# [solved] samba: 2 verschiedene UNIX User bei einem SMB User?

## Gladdle

Hallo Leute, auf meinem Linux Gentoo System gibt es zwei Benutzer: gladdle und opennetwork

Von meinem WinXP PC (ja, schande über mich) will ich nun auf diesen per Samba zugreiffen. Hier meine smbusers:

```
# Syntax:

#   Unix_name = SMB_name1 SMB_name2 ...

root = Administrator admin

nobody = guest pcguest smbguest

gladdle = gladdle

opennetwork = gladdle
```

Und meine smb.conf:

```
[global]

workgroup            = INTRANET

server string        = Samba Server %v

smb ports            = 139

socket options       = TCP_NODELAY SO_RCVBUF=8192 SO_SNDBUF=8192

#map to guest        = bad user

unix extensions      = no

username map         = /etc/samba/smbusers

invalid users        = root

### Passwoerter

encrypt passwords    = yes

lanman auth          = no

unix password sync   = yes

### Network Security

hosts allow          = 127.0.0.1 192.168.0.23 192.168.0.24

hosts deny           = 0.0.0.0/0

kernel oplocks       = false

dns proxy            = no

#;  password level   = 8

#;  username level   = 8

### Log Dateien

log file             = /var/log/samba/log.%m

max log size         = 2500

log level            = 2

### Charsets

unix charset         = UTF-8

display charset      = UTF-8

dos charset          = 850

### Drucker (dektiviert)

printcap name        = /dev/null

load printers        = no

[dvdrom]

path                = /mnt/dvdrom/

comment             = DVD Laufwerk

valid users         = gladdle, opennetwork

read only           = yes

[fileserver]

path                = /workspace/fileserver/

comment             = Fileserver

valid users         = gladdle, opennetwork

read only           = no

create mask         = 0666

[fileserver-on]

path                 = /home/opennetwork/Downloads/

comment              = upload

valid users          = gladdle, opennetwork

writeable            = yes

read only            = no

directory mode       = 0777

create mask          = 0777

force directory mode = 0777

[homes]

comment             = 

path                = /home/%U

valid users         = %S

read only           = no

create mode         = 0770

[webserver]

path                = /mnt/usbstick-finger-weg/WebDesign/

comment             = Fileserver

valid users         = gladdle

read only           = no

create mask         = 0666
```

Ich kann leider auf "fileserver-on" nicht zugreifen. Sobald ich opennetwork = gladdle aus der smbusers entferne kann ich auf die anderen Zugreifen.Last edited by Gladdle on Wed Nov 03, 2010 6:25 pm; edited 2 times in total

----------

## Gladdle

Okay, zu aller erst einmal, die smbuser ist der groesste Schrott überhaupt!

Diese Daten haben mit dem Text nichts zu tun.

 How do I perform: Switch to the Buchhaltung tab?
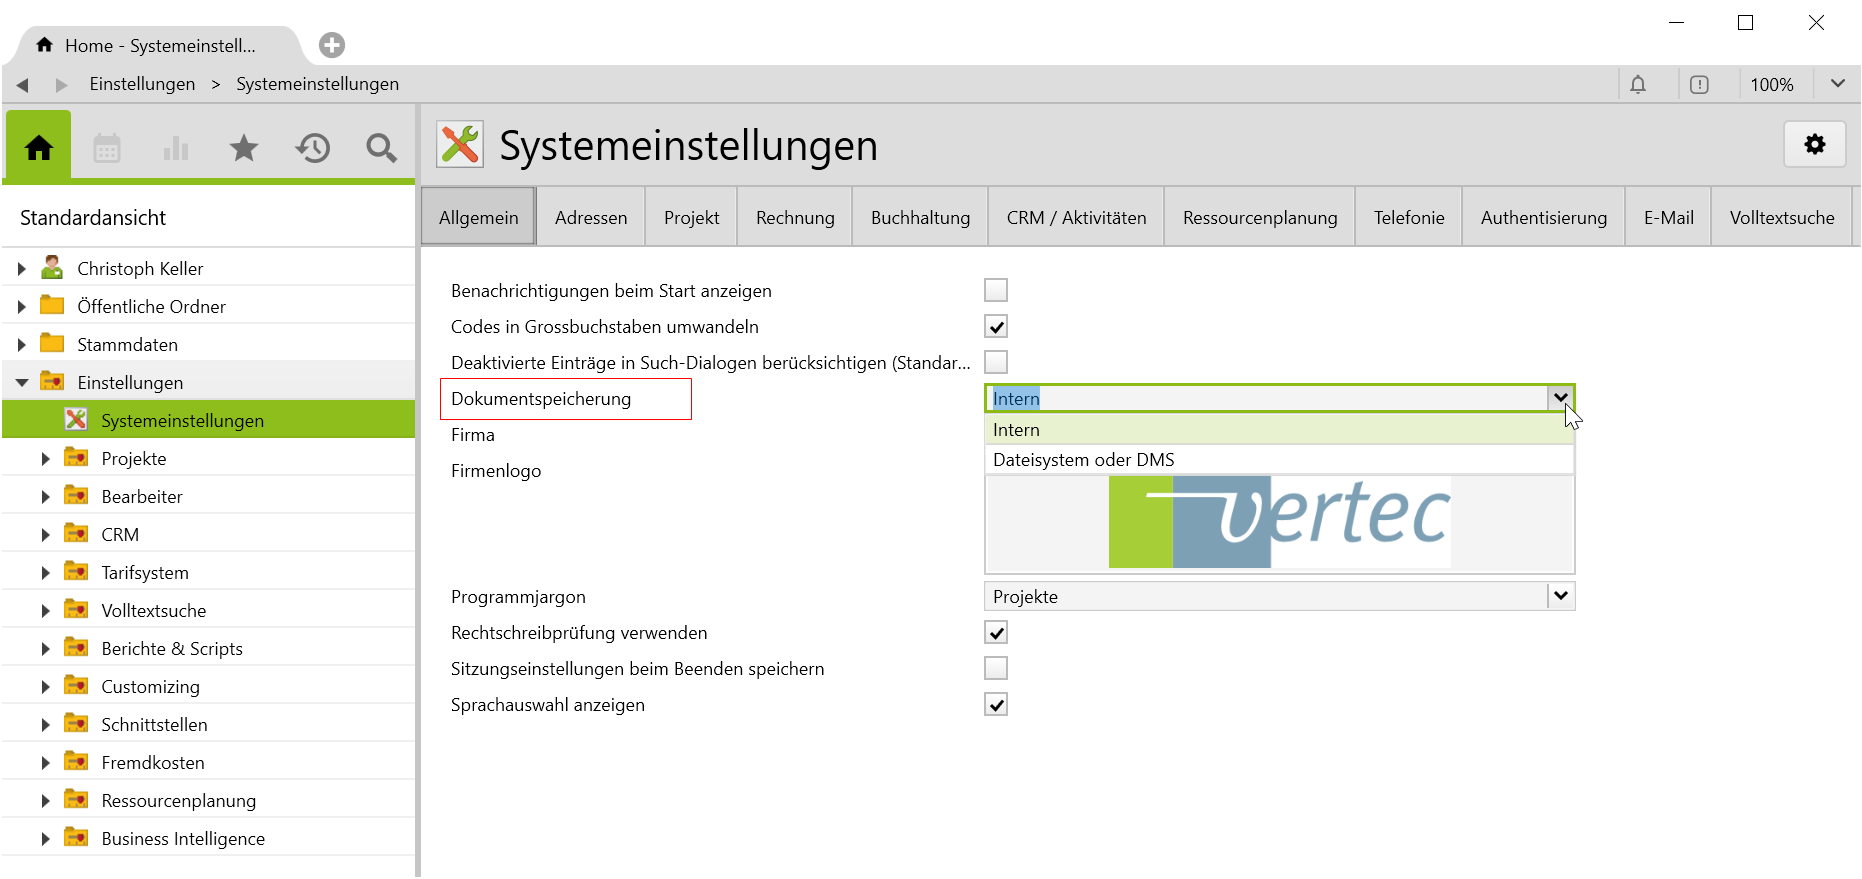click(x=920, y=218)
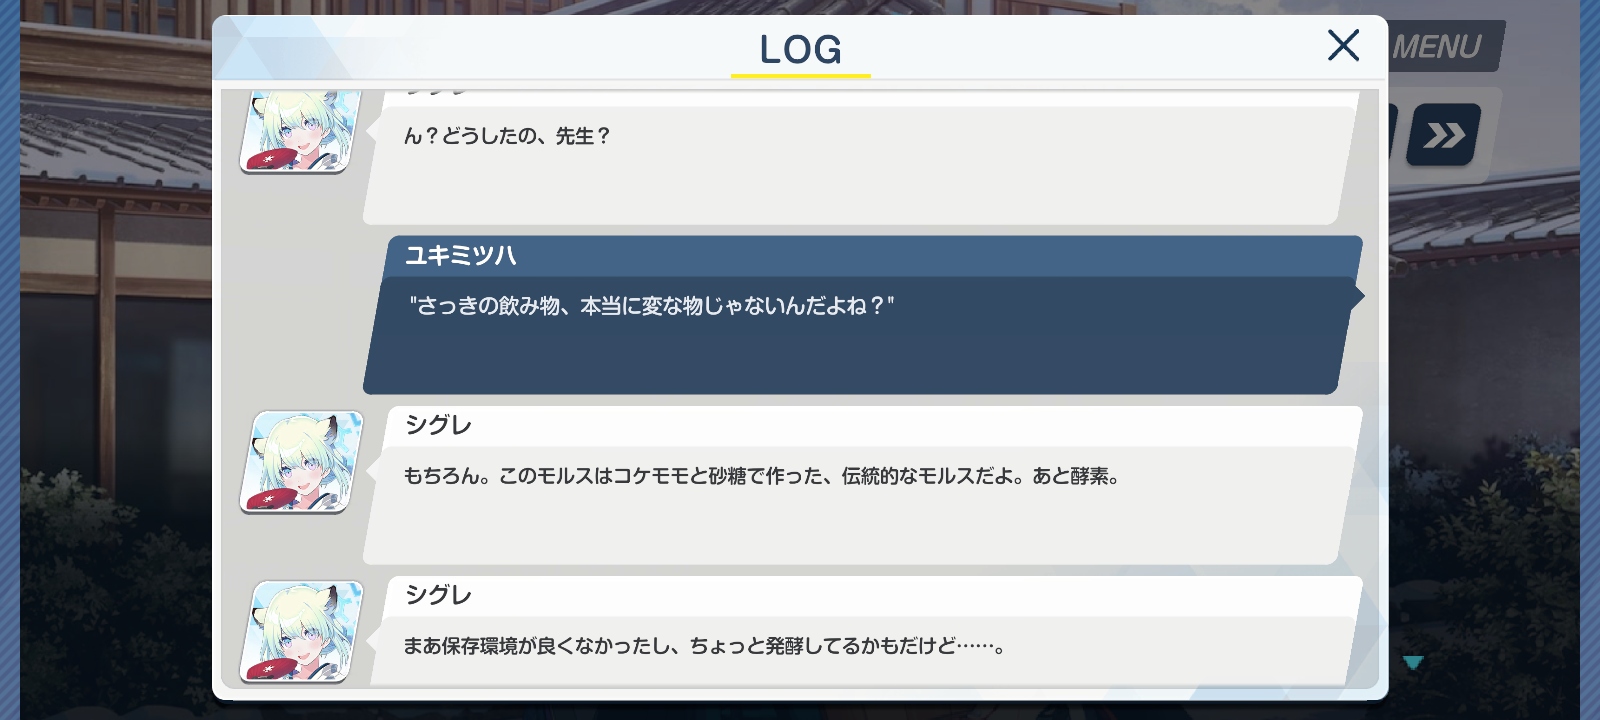
Task: Click the partially hidden auto-play button
Action: click(1392, 132)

Gelöst habe ich das Problem mit einem Parameter: 

```
[fileserver-on]

path                 = /home/opennetwork/Downloads/ 

force user           = opennetwork
```

force user macht nämlich folgendes:  *Quote:*   

> Dabei gibt "force user" den auf das Filesystem zugreifenden User an, hier root. "force group" stellt die zugreifende Gruppe ein, hier ebenfalls root. 

 

Quelle: http://www.knoppix.net/wiki/Deutsch_Samba_Quick_FAQ

Seit Wochen versuche ich das Problem zu beheben. Hoffe mal das das dieser Post anderen weiterhilft ... ich brauch jetzt erst mal einen Kaffee ... und eine neue Tastatur ... diese hier hat Bissspuren ...

----------